» **Activity**
Please return the entries, omitting and altering nothing.

··········

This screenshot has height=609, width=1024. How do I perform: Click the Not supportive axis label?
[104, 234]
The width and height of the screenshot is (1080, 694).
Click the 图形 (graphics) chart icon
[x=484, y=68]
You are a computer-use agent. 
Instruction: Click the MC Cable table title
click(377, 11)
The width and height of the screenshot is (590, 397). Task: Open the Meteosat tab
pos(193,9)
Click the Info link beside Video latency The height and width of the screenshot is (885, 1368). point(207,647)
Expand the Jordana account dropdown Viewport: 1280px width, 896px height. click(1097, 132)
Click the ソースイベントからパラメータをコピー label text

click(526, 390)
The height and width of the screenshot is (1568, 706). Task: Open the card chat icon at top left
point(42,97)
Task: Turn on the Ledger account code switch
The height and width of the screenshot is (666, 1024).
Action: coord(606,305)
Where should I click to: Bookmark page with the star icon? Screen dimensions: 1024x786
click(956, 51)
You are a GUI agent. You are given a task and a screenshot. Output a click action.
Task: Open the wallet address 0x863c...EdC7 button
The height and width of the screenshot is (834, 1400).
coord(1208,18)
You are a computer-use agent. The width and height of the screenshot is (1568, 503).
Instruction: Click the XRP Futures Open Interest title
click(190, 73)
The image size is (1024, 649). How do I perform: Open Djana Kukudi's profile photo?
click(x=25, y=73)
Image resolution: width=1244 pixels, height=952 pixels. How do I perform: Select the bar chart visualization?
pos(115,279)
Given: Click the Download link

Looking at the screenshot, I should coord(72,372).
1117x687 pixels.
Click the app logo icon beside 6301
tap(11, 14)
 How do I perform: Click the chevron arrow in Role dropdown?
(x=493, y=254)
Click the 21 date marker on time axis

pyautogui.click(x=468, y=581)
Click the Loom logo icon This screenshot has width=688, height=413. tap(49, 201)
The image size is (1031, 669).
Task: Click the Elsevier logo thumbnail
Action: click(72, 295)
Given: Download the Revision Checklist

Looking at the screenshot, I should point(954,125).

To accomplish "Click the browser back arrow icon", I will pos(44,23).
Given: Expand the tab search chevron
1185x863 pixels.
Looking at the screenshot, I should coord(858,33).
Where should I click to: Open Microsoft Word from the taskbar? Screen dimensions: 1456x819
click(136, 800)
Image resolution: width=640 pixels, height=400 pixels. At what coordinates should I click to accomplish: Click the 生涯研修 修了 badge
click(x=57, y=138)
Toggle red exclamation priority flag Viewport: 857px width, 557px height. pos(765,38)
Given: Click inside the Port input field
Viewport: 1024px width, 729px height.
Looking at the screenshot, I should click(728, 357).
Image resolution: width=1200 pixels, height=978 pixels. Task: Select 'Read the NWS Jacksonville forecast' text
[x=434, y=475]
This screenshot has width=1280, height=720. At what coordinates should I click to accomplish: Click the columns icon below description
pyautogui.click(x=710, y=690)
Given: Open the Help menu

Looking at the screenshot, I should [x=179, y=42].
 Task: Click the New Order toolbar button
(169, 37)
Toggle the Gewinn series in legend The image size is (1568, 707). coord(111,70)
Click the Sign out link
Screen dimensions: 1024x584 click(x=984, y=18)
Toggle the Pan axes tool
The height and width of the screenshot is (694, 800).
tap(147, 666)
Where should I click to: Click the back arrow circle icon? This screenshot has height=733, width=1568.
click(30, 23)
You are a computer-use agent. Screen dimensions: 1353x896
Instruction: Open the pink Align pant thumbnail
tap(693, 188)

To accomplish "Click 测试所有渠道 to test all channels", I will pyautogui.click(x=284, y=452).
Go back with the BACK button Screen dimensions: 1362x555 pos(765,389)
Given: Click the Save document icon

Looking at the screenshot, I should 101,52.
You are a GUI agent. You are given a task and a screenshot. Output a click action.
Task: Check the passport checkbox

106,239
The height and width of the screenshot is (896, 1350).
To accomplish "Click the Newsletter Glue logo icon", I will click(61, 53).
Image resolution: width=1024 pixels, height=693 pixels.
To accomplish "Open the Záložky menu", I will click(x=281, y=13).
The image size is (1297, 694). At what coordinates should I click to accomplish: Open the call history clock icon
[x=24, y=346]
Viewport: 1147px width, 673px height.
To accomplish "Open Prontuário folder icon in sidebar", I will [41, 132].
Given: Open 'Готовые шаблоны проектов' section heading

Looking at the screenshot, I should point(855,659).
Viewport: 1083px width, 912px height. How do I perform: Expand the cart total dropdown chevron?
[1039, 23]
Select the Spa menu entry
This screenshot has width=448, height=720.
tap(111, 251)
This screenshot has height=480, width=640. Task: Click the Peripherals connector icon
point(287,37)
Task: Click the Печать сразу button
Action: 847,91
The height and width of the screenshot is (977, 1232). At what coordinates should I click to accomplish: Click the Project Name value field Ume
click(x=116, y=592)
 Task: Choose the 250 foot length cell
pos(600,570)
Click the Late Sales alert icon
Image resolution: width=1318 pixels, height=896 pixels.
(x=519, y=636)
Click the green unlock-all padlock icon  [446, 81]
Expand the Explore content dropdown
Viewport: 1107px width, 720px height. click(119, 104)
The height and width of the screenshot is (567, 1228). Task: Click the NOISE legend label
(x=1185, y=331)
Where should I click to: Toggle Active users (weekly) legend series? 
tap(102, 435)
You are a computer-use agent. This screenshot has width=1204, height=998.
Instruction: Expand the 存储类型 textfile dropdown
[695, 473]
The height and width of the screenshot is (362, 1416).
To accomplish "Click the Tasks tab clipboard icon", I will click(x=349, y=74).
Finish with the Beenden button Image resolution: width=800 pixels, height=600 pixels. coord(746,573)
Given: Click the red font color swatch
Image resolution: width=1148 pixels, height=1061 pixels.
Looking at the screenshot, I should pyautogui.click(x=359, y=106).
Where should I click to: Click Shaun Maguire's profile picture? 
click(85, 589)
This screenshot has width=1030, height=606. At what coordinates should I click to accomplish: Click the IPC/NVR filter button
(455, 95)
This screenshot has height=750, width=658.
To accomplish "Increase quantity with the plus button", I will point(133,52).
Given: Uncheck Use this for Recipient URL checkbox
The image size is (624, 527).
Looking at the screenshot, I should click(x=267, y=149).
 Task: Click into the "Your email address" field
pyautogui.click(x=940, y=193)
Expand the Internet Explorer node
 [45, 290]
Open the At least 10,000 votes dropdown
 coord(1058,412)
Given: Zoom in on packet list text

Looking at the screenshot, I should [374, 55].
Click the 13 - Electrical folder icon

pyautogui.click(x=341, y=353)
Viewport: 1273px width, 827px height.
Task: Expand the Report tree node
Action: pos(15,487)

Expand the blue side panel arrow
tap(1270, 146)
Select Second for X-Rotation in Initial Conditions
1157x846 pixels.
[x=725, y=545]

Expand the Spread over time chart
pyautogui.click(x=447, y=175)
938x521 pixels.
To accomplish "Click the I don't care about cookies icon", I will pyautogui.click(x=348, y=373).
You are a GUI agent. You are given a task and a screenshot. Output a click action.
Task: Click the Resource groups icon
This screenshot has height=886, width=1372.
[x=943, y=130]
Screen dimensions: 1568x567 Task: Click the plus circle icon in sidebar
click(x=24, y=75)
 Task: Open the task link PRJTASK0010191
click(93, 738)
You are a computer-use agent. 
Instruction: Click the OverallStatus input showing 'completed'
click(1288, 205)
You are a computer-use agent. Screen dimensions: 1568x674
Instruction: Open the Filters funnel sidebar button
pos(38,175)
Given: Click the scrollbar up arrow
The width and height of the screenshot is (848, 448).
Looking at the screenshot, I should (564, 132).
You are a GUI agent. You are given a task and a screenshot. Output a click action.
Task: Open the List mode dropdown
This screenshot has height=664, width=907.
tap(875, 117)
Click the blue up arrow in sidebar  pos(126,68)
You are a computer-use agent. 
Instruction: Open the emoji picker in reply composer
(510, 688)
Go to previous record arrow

··········

» **Answer box**
This screenshot has height=609, width=1024. How do I perform: Click the Not supportive axis label?
[104, 234]
The width and height of the screenshot is (1080, 694).
Click the 图形 (graphics) chart icon
[x=484, y=68]
You are a computer-use agent. 
Instruction: Click the MC Cable table title
click(377, 11)
The width and height of the screenshot is (590, 397). Task: Open the Meteosat tab
pos(193,9)
Click the Info link beside Video latency The height and width of the screenshot is (885, 1368). point(207,647)
Expand the Jordana account dropdown Viewport: 1280px width, 896px height. click(1097, 132)
Click the ソースイベントからパラメータをコピー label text

click(526, 390)
The height and width of the screenshot is (1568, 706). Task: Open the card chat icon at top left
point(42,97)
Task: Turn on the Ledger account code switch
The height and width of the screenshot is (666, 1024).
Action: coord(606,305)
Where should I click to: Bookmark page with the star icon? Screen dimensions: 1024x786
click(956, 51)
You are a GUI agent. You are given a task and a screenshot. Output a click action.
Task: Open the wallet address 0x863c...EdC7 button
The height and width of the screenshot is (834, 1400).
coord(1208,18)
You are a computer-use agent. The width and height of the screenshot is (1568, 503).
Instruction: Click the XRP Futures Open Interest title
click(190, 73)
The image size is (1024, 649). How do I perform: Open Djana Kukudi's profile photo?
click(x=25, y=73)
Image resolution: width=1244 pixels, height=952 pixels. How do I perform: Select the bar chart visualization?
pos(115,279)
Given: Click the Download link

Looking at the screenshot, I should coord(72,372).
1117x687 pixels.
Click the app logo icon beside 6301
tap(11, 14)
 How do I perform: Click the chevron arrow in Role dropdown?
(x=493, y=254)
Click the 21 date marker on time axis

pyautogui.click(x=468, y=581)
Click the Loom logo icon This screenshot has width=688, height=413. tap(49, 201)
The image size is (1031, 669).
Task: Click the Elsevier logo thumbnail
Action: click(72, 295)
Given: Download the Revision Checklist

Looking at the screenshot, I should point(954,125).

To accomplish "Click the browser back arrow icon", I will pos(44,23).
Given: Expand the tab search chevron
1185x863 pixels.
Looking at the screenshot, I should coord(858,33).
Where should I click to: Open Microsoft Word from the taskbar? Screen dimensions: 1456x819
click(136, 800)
Image resolution: width=640 pixels, height=400 pixels. At what coordinates should I click to accomplish: Click the 生涯研修 修了 badge
click(x=57, y=138)
Toggle red exclamation priority flag Viewport: 857px width, 557px height. pos(765,38)
Given: Click inside the Port input field
Viewport: 1024px width, 729px height.
Looking at the screenshot, I should click(728, 357).
Image resolution: width=1200 pixels, height=978 pixels. Task: Select 'Read the NWS Jacksonville forecast' text
[x=434, y=475]
This screenshot has width=1280, height=720. At what coordinates should I click to accomplish: Click the columns icon below description
pyautogui.click(x=710, y=690)
Given: Open the Help menu

Looking at the screenshot, I should [x=179, y=42].
 Task: Click the New Order toolbar button
(169, 37)
Toggle the Gewinn series in legend The image size is (1568, 707). coord(111,70)
Click the Sign out link
Screen dimensions: 1024x584 click(x=984, y=18)
Toggle the Pan axes tool
The height and width of the screenshot is (694, 800).
tap(147, 666)
Where should I click to: Click the back arrow circle icon? This screenshot has height=733, width=1568.
click(30, 23)
You are a computer-use agent. Screen dimensions: 1353x896
Instruction: Open the pink Align pant thumbnail
tap(693, 188)

To accomplish "Click 测试所有渠道 to test all channels", I will pyautogui.click(x=284, y=452).
Go back with the BACK button Screen dimensions: 1362x555 pos(765,389)
Given: Click the Save document icon

Looking at the screenshot, I should 101,52.
You are a GUI agent. You are given a task and a screenshot. Output a click action.
Task: Check the passport checkbox

106,239
The height and width of the screenshot is (896, 1350).
To accomplish "Click the Newsletter Glue logo icon", I will click(61, 53).
Image resolution: width=1024 pixels, height=693 pixels.
To accomplish "Open the Záložky menu", I will click(x=281, y=13).
The image size is (1297, 694). At what coordinates should I click to accomplish: Open the call history clock icon
[x=24, y=346]
Viewport: 1147px width, 673px height.
To accomplish "Open Prontuário folder icon in sidebar", I will [41, 132].
Given: Open 'Готовые шаблоны проектов' section heading

Looking at the screenshot, I should point(855,659).
Viewport: 1083px width, 912px height. How do I perform: Expand the cart total dropdown chevron?
[1039, 23]
Select the Spa menu entry
This screenshot has width=448, height=720.
tap(111, 251)
This screenshot has height=480, width=640. Task: Click the Peripherals connector icon
point(287,37)
Task: Click the Печать сразу button
Action: 847,91
The height and width of the screenshot is (977, 1232). At what coordinates should I click to accomplish: Click the Project Name value field Ume
click(x=116, y=592)
 Task: Choose the 250 foot length cell
pos(600,570)
Click the Late Sales alert icon
Image resolution: width=1318 pixels, height=896 pixels.
(x=519, y=636)
Click the green unlock-all padlock icon  [446, 81]
Expand the Explore content dropdown
Viewport: 1107px width, 720px height. click(119, 104)
The height and width of the screenshot is (567, 1228). Task: Click the NOISE legend label
(x=1185, y=331)
Where should I click to: Toggle Active users (weekly) legend series? 
tap(102, 435)
You are a computer-use agent. This screenshot has width=1204, height=998.
Instruction: Expand the 存储类型 textfile dropdown
[695, 473]
The height and width of the screenshot is (362, 1416).
To accomplish "Click the Tasks tab clipboard icon", I will click(x=349, y=74).
Finish with the Beenden button Image resolution: width=800 pixels, height=600 pixels. coord(746,573)
Given: Click the red font color swatch
Image resolution: width=1148 pixels, height=1061 pixels.
Looking at the screenshot, I should pyautogui.click(x=359, y=106).
Where should I click to: Click Shaun Maguire's profile picture? 
click(85, 589)
This screenshot has width=1030, height=606. At what coordinates should I click to accomplish: Click the IPC/NVR filter button
(455, 95)
This screenshot has height=750, width=658.
To accomplish "Increase quantity with the plus button", I will point(133,52).
Given: Uncheck Use this for Recipient URL checkbox
The image size is (624, 527).
Looking at the screenshot, I should click(x=267, y=149).
 Task: Click into the "Your email address" field
pyautogui.click(x=940, y=193)
Expand the Internet Explorer node
 [45, 290]
Open the At least 10,000 votes dropdown
 coord(1058,412)
Given: Zoom in on packet list text

Looking at the screenshot, I should [374, 55].
Click the 13 - Electrical folder icon

pyautogui.click(x=341, y=353)
Viewport: 1273px width, 827px height.
Task: Expand the Report tree node
Action: pos(15,487)

Expand the blue side panel arrow
tap(1270, 146)
Select Second for X-Rotation in Initial Conditions
1157x846 pixels.
[x=725, y=545]

Expand the Spread over time chart
pyautogui.click(x=447, y=175)
938x521 pixels.
To accomplish "Click the I don't care about cookies icon", I will pyautogui.click(x=348, y=373).
You are a GUI agent. You are given a task and a screenshot. Output a click action.
Task: Click the Resource groups icon
This screenshot has height=886, width=1372.
[x=943, y=130]
Screen dimensions: 1568x567 Task: Click the plus circle icon in sidebar
click(x=24, y=75)
 Task: Open the task link PRJTASK0010191
click(93, 738)
You are a computer-use agent. 
Instruction: Click the OverallStatus input showing 'completed'
click(1288, 205)
You are a computer-use agent. Screen dimensions: 1568x674
Instruction: Open the Filters funnel sidebar button
pos(38,175)
Given: Click the scrollbar up arrow
The width and height of the screenshot is (848, 448).
Looking at the screenshot, I should (564, 132).
You are a GUI agent. You are given a task and a screenshot. Output a click action.
Task: Open the List mode dropdown
This screenshot has height=664, width=907.
tap(875, 117)
Click the blue up arrow in sidebar  pos(126,68)
You are a computer-use agent. 
Instruction: Open the emoji picker in reply composer
(510, 688)
Go to previous record arrow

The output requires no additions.